Google's poor rollout of Android Honeycomb, bad and cheap tablets and poor performance can be blamed for the terrible state of Android tablets.

Samsung Galaxy Tab, The Better Android Tablets Running Android Honeycomb in 2010


It’s very easy to blame the manufacturers for the poor sales of Android tablets. 

I don’t mean manufacturers like Samsung or Motorola but rather companies that operated in China that produced very cheap, often unusable devices to unsuspecting consumers. Consumers who purchased these products then began to associate its poor performance not to the device but rather to the Android OS itself. The cheap Android devices at the time came from 'off-brands' who made devices in any shape and size and almost always at a low cost. 

These devices had plastic displays of terrible resolutions, often were knockoffs of the iPad of the period, had no customer service and had appalling battery and processor performance. Consumers were, of course, rightfully unsatisfied. However, they instead attributed the product's fault to Android, and not to the cheap components that ran it. This is similar to Android users who migrate to iOS after having their experience with Android marred by some $99 phone with some god awful Mediatek processor. Then they are some how surprised that the Apple device they now have is superior and fail to realise their old Android device was a third of the price of their new Apple phone / tablet. Most users still view Android and iOS devices as two camps. Despite Android manufacturers being so significantly different from one another consumers think of a Samsung Tablets and cheap, no-name Chinese tablets as being essentially the same device merely because both possess the same operating system. 

Tablet vs. Smartphone Operating System Marketshare in 2022


With that being said, Google never really appeared to care about their Tablet OS. Many of their apps were still in a mobile format and never took advantage of the change in screen size. There were merely phone apps that were stretched to fill the screen. Unlike the iPad which had bespoke applications, that were made for it. For early Android tablets, Android was not 'tablet friendly'. The original Samsung tablet ran Android 2.2 Froyo, an OS designed for a 4-inch screen was now being stretched to accomodate a 10-inch tablet.

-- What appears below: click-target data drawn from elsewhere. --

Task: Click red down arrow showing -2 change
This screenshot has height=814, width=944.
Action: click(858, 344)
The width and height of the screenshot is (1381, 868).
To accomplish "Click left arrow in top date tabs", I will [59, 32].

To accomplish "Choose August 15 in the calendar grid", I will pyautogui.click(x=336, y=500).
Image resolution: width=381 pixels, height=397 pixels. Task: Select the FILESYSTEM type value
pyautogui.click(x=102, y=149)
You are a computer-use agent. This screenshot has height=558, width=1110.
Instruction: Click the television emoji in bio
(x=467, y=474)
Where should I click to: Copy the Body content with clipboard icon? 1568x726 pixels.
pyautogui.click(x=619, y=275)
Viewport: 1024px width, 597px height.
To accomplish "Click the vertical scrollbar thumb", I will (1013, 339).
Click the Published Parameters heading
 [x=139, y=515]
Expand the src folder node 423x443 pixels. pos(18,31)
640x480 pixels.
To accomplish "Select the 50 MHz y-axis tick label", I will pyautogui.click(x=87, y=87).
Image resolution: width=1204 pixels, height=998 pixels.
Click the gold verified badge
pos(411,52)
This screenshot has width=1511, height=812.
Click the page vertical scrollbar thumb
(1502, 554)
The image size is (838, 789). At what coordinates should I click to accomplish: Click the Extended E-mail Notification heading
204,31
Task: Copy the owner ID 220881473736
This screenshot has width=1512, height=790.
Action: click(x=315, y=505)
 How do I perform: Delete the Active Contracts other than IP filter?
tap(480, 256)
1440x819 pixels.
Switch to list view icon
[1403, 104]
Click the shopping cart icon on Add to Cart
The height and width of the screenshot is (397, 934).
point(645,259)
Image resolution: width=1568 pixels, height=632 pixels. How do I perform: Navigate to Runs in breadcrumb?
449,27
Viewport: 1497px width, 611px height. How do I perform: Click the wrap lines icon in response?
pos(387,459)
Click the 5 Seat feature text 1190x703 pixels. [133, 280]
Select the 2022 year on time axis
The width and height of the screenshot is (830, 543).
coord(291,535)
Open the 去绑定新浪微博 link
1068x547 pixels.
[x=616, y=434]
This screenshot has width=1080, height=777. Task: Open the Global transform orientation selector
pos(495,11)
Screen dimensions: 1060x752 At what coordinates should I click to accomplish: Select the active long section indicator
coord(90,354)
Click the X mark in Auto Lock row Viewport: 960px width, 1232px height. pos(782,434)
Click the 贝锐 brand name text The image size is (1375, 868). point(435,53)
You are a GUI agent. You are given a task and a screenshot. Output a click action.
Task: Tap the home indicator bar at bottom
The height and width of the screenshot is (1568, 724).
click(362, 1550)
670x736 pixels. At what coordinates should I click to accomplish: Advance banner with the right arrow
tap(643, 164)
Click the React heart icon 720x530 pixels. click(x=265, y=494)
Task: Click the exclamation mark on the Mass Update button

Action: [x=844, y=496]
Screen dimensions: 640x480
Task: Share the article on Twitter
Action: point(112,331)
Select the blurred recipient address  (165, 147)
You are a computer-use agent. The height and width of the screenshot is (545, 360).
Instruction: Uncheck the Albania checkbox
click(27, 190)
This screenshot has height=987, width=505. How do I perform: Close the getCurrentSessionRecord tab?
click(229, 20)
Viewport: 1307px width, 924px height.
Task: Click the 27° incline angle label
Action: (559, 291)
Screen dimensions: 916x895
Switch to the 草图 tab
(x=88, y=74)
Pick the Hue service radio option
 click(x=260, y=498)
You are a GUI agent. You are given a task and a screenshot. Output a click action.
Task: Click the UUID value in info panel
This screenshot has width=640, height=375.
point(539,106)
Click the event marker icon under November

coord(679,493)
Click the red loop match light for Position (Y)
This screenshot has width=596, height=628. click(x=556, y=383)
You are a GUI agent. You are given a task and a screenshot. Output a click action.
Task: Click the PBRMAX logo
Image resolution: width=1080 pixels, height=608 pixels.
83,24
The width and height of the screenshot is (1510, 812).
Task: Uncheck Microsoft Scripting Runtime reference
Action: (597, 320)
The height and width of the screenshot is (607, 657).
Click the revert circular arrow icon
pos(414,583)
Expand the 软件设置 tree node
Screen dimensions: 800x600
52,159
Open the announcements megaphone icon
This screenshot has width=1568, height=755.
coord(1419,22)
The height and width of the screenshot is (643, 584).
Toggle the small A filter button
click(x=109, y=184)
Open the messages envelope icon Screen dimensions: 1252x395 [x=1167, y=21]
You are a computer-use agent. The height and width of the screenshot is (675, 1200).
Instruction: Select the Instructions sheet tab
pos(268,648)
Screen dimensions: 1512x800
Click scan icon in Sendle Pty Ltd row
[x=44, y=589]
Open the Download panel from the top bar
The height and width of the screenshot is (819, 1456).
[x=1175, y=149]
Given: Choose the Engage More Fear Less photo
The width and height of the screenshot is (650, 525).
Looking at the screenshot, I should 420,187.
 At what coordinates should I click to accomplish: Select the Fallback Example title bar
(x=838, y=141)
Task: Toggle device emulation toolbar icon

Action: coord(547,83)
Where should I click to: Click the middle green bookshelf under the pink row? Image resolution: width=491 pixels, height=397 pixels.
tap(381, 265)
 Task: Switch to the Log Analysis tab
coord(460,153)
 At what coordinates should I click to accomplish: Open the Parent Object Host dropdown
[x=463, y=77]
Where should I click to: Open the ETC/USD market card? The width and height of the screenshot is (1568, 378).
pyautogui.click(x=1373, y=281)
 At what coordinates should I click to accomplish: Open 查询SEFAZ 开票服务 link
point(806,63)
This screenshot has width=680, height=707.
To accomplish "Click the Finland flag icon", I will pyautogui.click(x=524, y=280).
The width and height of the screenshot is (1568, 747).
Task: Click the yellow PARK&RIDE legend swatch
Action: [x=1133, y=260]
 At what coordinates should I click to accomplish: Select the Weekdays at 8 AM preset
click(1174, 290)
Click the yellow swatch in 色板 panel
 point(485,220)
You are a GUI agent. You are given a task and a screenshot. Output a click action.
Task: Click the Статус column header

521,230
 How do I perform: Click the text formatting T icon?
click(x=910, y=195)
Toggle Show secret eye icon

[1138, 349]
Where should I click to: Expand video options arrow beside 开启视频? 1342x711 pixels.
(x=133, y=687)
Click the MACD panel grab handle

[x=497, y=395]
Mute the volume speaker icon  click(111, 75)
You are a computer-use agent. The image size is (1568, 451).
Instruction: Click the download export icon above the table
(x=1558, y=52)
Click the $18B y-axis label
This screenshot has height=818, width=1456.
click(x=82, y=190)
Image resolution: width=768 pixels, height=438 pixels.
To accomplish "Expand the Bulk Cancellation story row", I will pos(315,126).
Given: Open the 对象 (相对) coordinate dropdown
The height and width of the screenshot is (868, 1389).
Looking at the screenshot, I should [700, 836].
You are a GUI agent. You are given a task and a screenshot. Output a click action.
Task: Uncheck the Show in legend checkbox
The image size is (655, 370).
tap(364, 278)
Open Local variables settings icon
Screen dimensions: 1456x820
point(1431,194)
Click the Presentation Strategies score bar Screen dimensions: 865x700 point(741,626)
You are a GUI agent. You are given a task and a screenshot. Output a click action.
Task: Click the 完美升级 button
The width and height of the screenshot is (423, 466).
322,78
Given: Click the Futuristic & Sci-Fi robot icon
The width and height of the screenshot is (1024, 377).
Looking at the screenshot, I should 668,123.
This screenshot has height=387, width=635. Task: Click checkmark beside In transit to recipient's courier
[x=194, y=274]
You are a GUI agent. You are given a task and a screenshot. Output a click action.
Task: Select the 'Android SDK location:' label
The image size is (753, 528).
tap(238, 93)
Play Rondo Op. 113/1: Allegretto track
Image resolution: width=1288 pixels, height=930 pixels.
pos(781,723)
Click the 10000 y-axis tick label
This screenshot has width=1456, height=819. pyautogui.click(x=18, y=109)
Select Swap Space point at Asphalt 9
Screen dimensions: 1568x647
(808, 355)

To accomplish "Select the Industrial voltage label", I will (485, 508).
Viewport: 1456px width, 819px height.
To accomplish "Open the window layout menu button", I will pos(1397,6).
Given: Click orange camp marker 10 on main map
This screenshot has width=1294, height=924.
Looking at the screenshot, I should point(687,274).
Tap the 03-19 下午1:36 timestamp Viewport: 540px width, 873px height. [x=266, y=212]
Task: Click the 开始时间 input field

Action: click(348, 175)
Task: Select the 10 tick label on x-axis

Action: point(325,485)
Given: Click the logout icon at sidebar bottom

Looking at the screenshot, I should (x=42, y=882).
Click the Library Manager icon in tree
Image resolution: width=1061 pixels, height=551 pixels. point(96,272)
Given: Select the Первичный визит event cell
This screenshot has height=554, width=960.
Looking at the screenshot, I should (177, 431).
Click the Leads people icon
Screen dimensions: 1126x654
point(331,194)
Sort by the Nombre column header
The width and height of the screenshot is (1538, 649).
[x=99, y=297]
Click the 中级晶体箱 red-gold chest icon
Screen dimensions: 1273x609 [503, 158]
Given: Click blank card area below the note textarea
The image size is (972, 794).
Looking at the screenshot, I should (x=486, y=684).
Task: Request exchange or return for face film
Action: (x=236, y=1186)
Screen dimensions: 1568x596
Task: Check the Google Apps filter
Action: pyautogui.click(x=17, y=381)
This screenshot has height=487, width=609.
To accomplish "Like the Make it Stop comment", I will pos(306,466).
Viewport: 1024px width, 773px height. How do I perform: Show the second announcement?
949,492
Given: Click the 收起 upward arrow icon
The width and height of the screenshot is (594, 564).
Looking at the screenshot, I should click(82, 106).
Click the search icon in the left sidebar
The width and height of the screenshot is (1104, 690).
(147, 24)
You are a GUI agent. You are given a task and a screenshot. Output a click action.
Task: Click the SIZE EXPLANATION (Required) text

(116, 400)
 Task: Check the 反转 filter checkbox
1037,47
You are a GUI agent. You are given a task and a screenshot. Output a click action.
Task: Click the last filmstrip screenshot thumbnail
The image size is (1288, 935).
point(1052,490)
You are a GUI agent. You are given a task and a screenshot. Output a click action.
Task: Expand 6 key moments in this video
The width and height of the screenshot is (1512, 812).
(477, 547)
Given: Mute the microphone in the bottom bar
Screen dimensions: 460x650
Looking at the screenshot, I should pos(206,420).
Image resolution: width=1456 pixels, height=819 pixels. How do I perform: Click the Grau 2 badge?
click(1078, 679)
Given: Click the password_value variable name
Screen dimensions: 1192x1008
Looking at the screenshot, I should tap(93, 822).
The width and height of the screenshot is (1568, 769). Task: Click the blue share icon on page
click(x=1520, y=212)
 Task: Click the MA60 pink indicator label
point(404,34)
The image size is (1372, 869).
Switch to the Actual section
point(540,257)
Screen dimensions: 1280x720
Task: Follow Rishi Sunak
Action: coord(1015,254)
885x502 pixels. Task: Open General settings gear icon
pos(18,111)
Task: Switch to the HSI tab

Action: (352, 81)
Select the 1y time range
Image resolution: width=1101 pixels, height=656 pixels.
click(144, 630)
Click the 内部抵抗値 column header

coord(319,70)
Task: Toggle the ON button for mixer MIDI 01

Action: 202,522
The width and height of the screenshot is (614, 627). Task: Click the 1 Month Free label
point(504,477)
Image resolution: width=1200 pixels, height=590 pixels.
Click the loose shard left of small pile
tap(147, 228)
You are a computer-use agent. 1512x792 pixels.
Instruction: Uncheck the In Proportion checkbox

It wasn't until the release of the Motorola Xoom, when a proper Android Tablet was released. The tablet ran Android 3.2 Honeycomb, in which Google had designed an OS to run on different sized screens. Unfortunately, the OS was rushed out to capitalise on the iPad's success, and boy, did it show. Honeycomb was half baked at best and ran with problems ranging from freezing, poor memory management to compromised security. During this period, the iPad stormed ahead, leaving Android tablets in the dust, the iPad was faster, had a better display and most crucially, had a better App library and user experience. Even today, although Android may dominate the mobile landscape, in the word of tablets, it trails behind Apple in marketshare in the United States. This is despite offering a greater selection of brands and models, features and processors, and cheaper devices. 

Android Honeycomb was rushed out to capitalise on the iPad's success, and boy, did it show.

The manufacturers aren’t to blame, the users aren’t to blame, Google is. Rather than exclusively licensing Honeycomb, they allowed anybody to make Android tablets. This led consumers to be oversaturated with terrible choices, that sullied their user experience and forever tainted their view of the operating system. My first experience of Honeycomb was a Chinese tablet I purchased from Aldi for $199. I can still remember the terrible lag when scrolling through different pages of the homescreen, the 5-10 second delay in closing apps and the constant crashes when you clicked too many things, too quickly.